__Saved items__
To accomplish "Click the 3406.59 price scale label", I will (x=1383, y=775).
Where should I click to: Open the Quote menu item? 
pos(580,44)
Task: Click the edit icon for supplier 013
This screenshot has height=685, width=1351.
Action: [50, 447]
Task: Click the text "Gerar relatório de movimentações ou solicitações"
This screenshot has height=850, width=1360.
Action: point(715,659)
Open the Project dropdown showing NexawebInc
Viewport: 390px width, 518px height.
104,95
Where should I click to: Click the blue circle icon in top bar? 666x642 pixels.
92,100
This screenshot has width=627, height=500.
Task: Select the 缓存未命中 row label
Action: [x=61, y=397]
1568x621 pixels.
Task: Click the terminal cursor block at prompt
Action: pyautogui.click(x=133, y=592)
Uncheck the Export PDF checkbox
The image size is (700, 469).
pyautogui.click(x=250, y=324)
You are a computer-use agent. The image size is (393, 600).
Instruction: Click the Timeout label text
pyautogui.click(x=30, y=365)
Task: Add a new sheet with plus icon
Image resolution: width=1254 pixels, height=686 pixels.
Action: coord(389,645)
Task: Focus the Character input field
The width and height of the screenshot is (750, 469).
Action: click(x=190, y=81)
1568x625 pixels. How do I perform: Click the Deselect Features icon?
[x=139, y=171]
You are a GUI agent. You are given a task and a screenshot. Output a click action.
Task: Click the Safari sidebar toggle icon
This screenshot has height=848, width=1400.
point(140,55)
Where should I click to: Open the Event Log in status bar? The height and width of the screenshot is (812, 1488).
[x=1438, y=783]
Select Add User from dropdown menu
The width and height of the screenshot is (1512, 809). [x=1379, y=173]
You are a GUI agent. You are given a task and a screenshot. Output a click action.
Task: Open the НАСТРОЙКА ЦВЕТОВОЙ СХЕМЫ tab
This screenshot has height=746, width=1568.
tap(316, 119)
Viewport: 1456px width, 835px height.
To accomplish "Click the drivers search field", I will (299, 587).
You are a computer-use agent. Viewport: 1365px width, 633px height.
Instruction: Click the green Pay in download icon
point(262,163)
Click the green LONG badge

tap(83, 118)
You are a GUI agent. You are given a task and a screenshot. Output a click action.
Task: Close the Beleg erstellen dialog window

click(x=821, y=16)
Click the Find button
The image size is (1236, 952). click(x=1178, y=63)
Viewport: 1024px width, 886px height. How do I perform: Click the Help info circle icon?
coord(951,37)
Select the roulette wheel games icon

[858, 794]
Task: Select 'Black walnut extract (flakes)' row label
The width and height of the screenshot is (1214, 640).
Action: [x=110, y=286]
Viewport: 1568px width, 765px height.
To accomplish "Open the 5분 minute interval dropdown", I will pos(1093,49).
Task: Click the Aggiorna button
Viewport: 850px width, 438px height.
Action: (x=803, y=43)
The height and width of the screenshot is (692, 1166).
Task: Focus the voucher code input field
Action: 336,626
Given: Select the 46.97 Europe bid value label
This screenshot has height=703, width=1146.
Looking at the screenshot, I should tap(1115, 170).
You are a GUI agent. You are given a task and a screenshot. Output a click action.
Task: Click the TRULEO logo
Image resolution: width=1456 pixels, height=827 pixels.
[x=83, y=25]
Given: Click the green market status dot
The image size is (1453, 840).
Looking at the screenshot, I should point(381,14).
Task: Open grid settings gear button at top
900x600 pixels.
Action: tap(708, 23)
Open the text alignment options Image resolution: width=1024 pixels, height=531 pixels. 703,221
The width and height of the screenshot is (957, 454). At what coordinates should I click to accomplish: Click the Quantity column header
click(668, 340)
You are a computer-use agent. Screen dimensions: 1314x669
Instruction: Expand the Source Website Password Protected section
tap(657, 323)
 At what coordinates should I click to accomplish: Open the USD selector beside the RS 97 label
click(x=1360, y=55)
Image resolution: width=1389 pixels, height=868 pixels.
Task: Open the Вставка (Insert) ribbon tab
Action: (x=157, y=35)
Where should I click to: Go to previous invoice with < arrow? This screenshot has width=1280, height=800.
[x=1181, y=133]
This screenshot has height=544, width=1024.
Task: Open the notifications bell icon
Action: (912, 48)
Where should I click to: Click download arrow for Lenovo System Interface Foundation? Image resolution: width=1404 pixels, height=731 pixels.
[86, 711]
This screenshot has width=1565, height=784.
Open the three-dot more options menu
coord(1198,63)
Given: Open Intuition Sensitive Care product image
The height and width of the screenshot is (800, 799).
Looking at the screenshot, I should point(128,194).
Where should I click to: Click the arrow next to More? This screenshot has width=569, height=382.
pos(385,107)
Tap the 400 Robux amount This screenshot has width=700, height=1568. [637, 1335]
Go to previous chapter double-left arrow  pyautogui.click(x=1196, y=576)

__Exercise objective__
Can you format everything from the item containing "Tap the 400" down to the end of the items as a two-column CSV with the headers instruction and response, one row per item, with each text and its answer in its own quoted field and any line breaks replaced by spaces?

__Response__
instruction,response
"Tap the 400 Robux amount This screenshot has width=700, height=1568.","[637, 1335]"
"Go to previous chapter double-left arrow","pyautogui.click(x=1196, y=576)"